Following a push from lawmakers, reproductive rights groups and transgender health advocates, the University of California Board of Regents has adopted a policy that could make it easier for patients to receive abortions, gender confirmation surgeries and other procedures at religiously affiliated hospitals.
Certain health facilities that adhere to Catholic doctrine don’t allow abortions or sterilization. Some have restrictions around hysterectomies, which are often part of the gender transition process for transgender people.
The UC system has contracts with non-UC hospitals, including religiously affiliated facilities, that allow its doctors to operate there. Earlier this year, state Sen. Scott Wiener (D-San Francisco) introduced a bill to discourage the UC system from entering contracts that restrict a doctor’s ability to provide gender-affirming and reproductive care. The bill stalled last month after facing opposition from Catholic hospitals.
Wiener says the bill could come back in January, but it might not have to if the UC regents board follows through with the new policy.
“Right now it appears that they are doing the right thing,” he said. “I want them to make my bill moot.”
The bill spurred the UC Board of Regents’ new policy, which says the university system can still contract with Catholic hospitals, but UC surgeons must be permitted to provide any medically necessary care, regardless of the hospital’s policy.
Any new affiliations between the UC system and other hospitals must comply with the policy, and existing affiliations that don’t comply must be phased out by Dec. 31, 2023.

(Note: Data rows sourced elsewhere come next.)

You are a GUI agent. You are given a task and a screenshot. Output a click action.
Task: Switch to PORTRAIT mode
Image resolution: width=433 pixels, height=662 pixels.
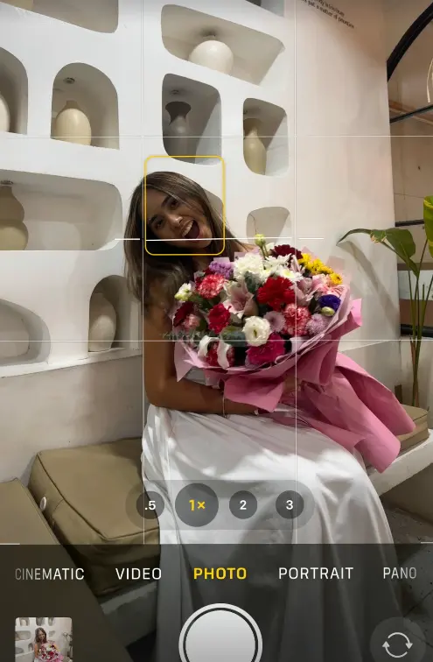(x=316, y=574)
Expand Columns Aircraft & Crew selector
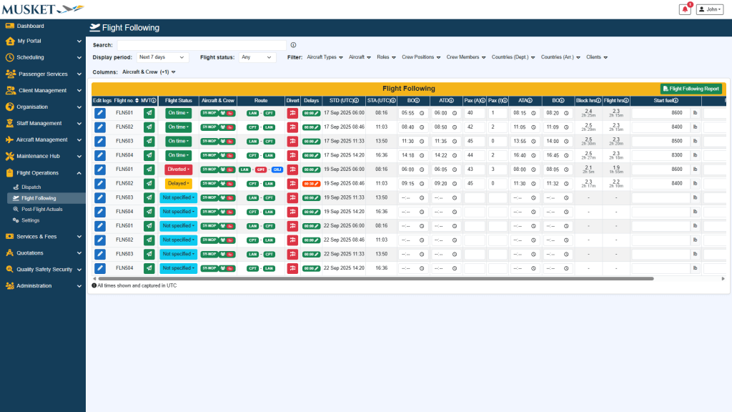 [x=149, y=72]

The board of regents wrote in a statement Wednesday that it “forcefully rejects all forms of discrimination” when it comes to health care access.
Experts and LGBTQ health care advocates say gender-affirming care is necessary for people experiencing gender dysphoria — a medical diagnosis that describes a sense of conflict between someone’s outward appearance and their gender identity. The conditions is also considered a major risk for suicide.

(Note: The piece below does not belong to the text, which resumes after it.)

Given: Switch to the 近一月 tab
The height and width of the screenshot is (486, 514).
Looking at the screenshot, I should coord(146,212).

Evan Minton said he spent months preparing for a hysterectomy at Mercy San Juan Hospital in 2016 as part of his transition to a male body. He was working with a private practice physician who had surgical privileges at the Dignity Health facility, and said it was “a really emotional experience” to prepare for the operation.
But the day before he was scheduled to go in, he learned the Sacramento hospital wouldn’t allow the operation because he is transgender.
“And at that moment every single step that it took, to go over all of the hurdles I had to go over in my life in order to get to who I am today, it all came crashing back to me,” he said. "Just to be that rejected in your moment of need, it’s immeasurably painful.”
Minton had to reschedule his surgery at another facility. He is currently working with the ACLU on a lawsuit against Dignity Health. The ACLU argues that because the hospital performs hysterectomies on female patients, their denial of Minton’s care based on his gender identity was discriminatory.
The new regents policy could help ensure that future patients seeking gender-affirming care don’t have to go through what Minton did.
“My story is not unique,” he said. “This is like a secret shame that we carry around, is the discrimination that we face in the health care field, because no one wants to talk about it.”
The board of regents has 60 days to refine and finalize the new rules. Dignity Health wrote in a statement that they are reviewing the policy “to better understand whether and how they might impact our partnerships.”
Hospitals that oppose abortions, sterilizations and gender-affirming surgery can still place restrictions on their own employees. But Equality California spokesperson Joshua Stickney says the hope is that the new regents policy will give UC physicians the autonomy to perform the services they feel are necessary for their patients, at the most suitable location.
“There has to be a firm line held,” he said. “It’s a pretty low bar in my opinion to expect that in the year 2021 in the state of California that at the very least, public health institutions are providing care on a non-discriminatory basis.”